Nonfiction Award Winner: The Port Chicago 50: Disaster, Mutiny, and the Fight for Civil Rights by Steve Sheinkin (Roaring Book)

See also honor books and more information.

 Cynsational Giveaways

The winners of The Poetry Friday Anthology for
Science: Poems for the School Year Integrating Science, Reading and
Language Arts (plus a student
edition)
were Crystal in Wisconsin, Frances in Illinois, and Lauren in Washington.

See also a chance to win Openly Straight by Bill Konigsberg (Arthur A. Levine), winner of SCBWI’s 2014 Sid Fleischman Humor Award, from SCBWI: The Blog. Note: post includes interview with Bill by Lee Wind.
 

This Week at Cynsations

More Personally 

Farewell author-librarian-goddess Jeanette Larson! Austin misses you already!
With author-illustrator Don Tate — look for him at the upcoming ALA Conference!

Busy week! I’m combing through the copy edits for Feral Pride (Book 3 in the Feral trilogy), working on an interview for The ALAN Review and musing on my lesson plans for WIFYR.

Bashi and Leo “help” with my Feral Pride copy edits.

It’s also come to my attention that I’ve surpassed 15,000 followers @CynLeitichSmith on Twitter. Thanks for the support! I’m hugely flattered and vaguely baffled by this development.

I’m honored that my picture book, Jingle Dancer, illustrated by Cornelius Van Wright and Ying-Hwa Hu (Morrow/HarperCollins) was included in Grace Lin’s Cheat Sheet for Selling Diversity in conjunction with the #WeNeedDiverseBooks panel at BEA.

See also Lynn Miller-Lachmann’s report on the panel itself and #We NeedDiverseBooks Announces Initiatives from Publishers Weekly.

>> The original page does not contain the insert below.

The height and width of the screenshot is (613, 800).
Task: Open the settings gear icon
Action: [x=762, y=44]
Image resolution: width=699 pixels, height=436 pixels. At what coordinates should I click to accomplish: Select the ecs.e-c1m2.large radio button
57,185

On a related note, I appreciate SCBWI Executive Director Lin Oliver’s open letter on diversity and my online pick of the week is “Exotic” in Wisconsin by author Crystal Chan. Take the three minutes to listen to her thoughts on growing up biracial in the midwestern U.S. Peek: “…the word ‘exotic’ reflects only the speaker’s perspective.”

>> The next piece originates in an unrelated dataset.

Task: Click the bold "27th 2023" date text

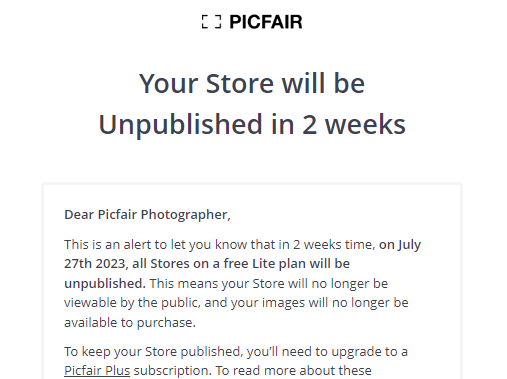Action: tap(94, 264)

As a YA author reading Helen Fielding’s Bridget Jones: Mad About the Boy (Knopf, 2013), this mother-character-voiced paragraph (not Bridget-voiced) jumped out at me:

“‘So you can just sit on this doorstep and instead of putting your ENTIRE BRAINS into getting to the next level on MINECRAFT, you can apply them to CHANGING MY MIND about letting you back in. And don’t you dare touch that dustbin or I shall enter you in the HUNGER GAMES.'”

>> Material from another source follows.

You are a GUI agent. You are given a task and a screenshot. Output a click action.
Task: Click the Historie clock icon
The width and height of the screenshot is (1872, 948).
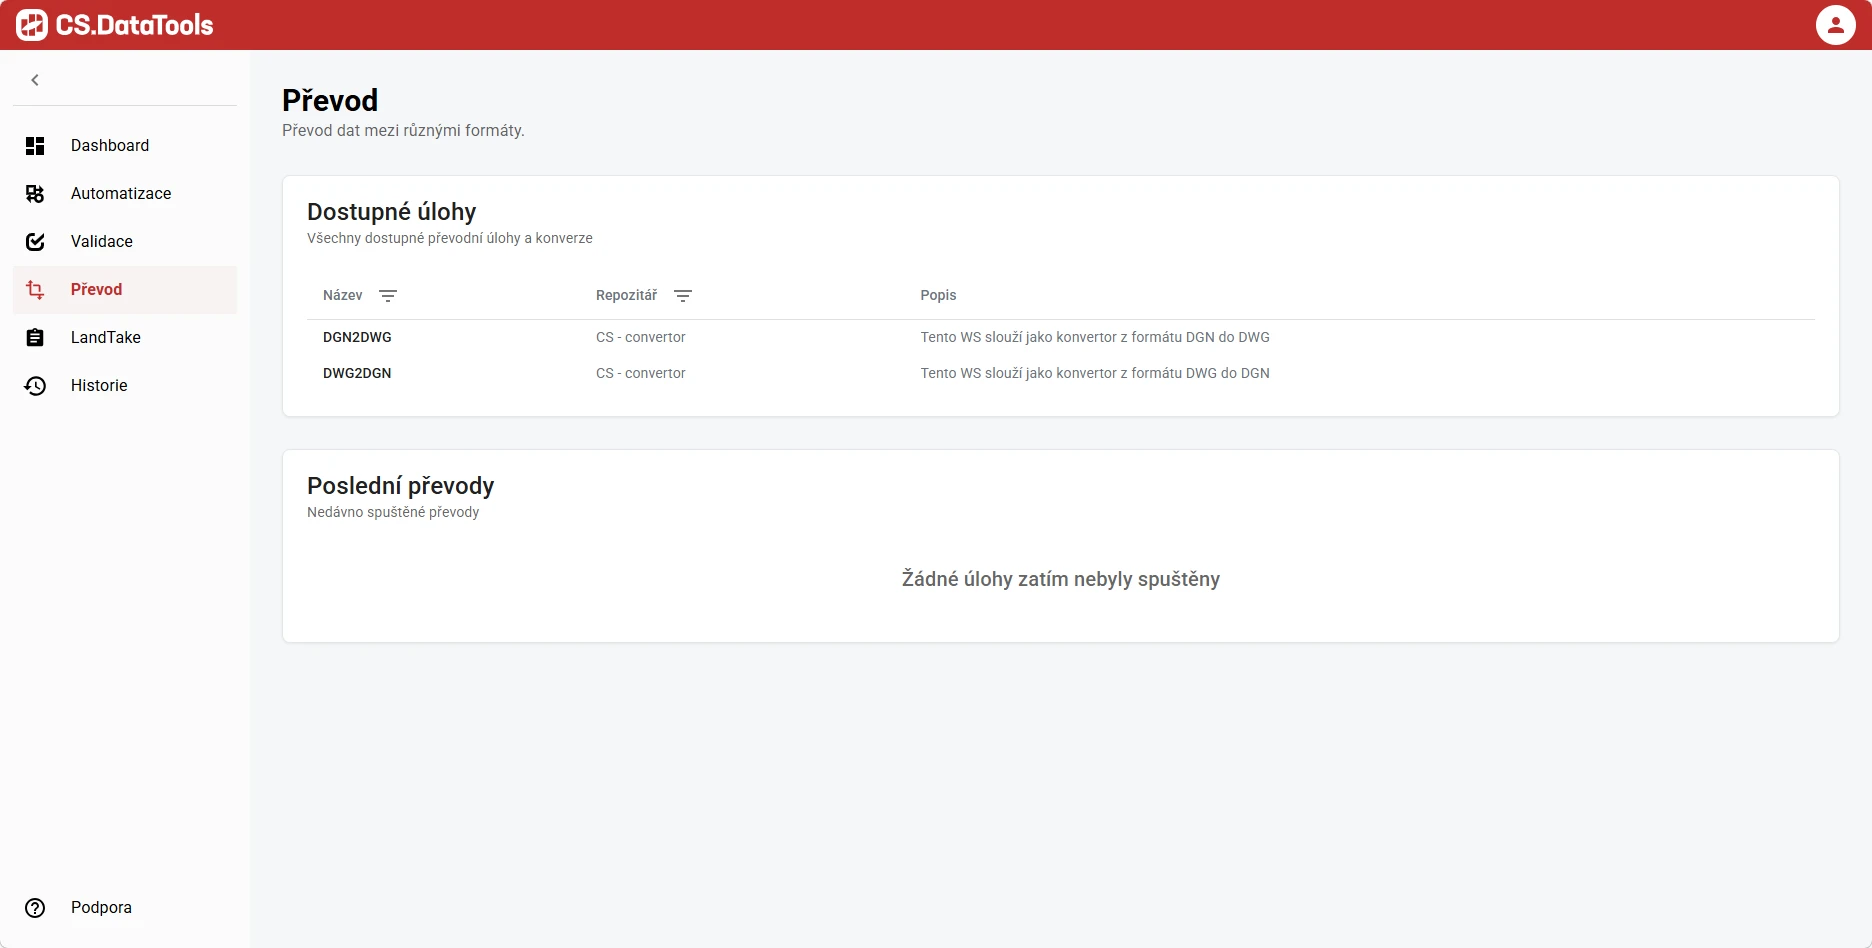(35, 386)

YA lit is definitely permeating the international lexicon.

In other media, having seen the female love interest fridged this month in “Godzilla,” “Looper,” “The Amazing Spider-Man” (yes, of course I saw that one coming) and “Supernatural” (for the third time in the series), “Malificent” came as a relief.

Caveat: I would never take a trope off the table, if only because, in the right hands, it could be played for, say, juxtaposition or irony.

Congratulations to Greg Leitich Smith on his rave review of Little Green Men at the Mercury Inn (Roaring Brook, 2014) from The Horn Book! Peek: “…Aidan, Louis, and Dru must depend on one another in a plot that twists and turns like a roller coaster through the engaging setting. The book design and spot cartoon art with a retro space-age feel work well with the wacky characters and situations of this enjoyably beach-y sci-fi escape.”

Personal Links

Currently reading!

Cynsational Events

Middle Grade Mayhem! Join Varian Johnson, Greg Leitich Smith and Jennifer Ziegler in celebrating their new novels at 2 p.m. June 14 at BookPeople in Austin. See more information. Don’t miss this article about Varian and The Great Greene Heist (Scholastic) from Kirkus Reviews.

Breaking news! Cynthia and Greg Leitich Smith will speak at the Writers’ League of Texas 2014 Agents and Editors Conference to be held at the Hyatt Regency Austin from June 27 to June 29 in Austin, Texas.

Join Cynthia Leitich Smith in discussing Feral Curse (Candlewick, 2014) with the YA Reading Club at 11 a.m. June 28 at Cedar Park Public Library in Cedar Park, Texas.

One thought on “Cynsational News & Giveaways

  1. WOW, Cynthia, talk about a PACKED post! lol So much to feast on here and loving so much of what I'm seeing highlighted. And, of course, congrats to Greg (your husband, I'm assuming?) Great stuff. Thanks!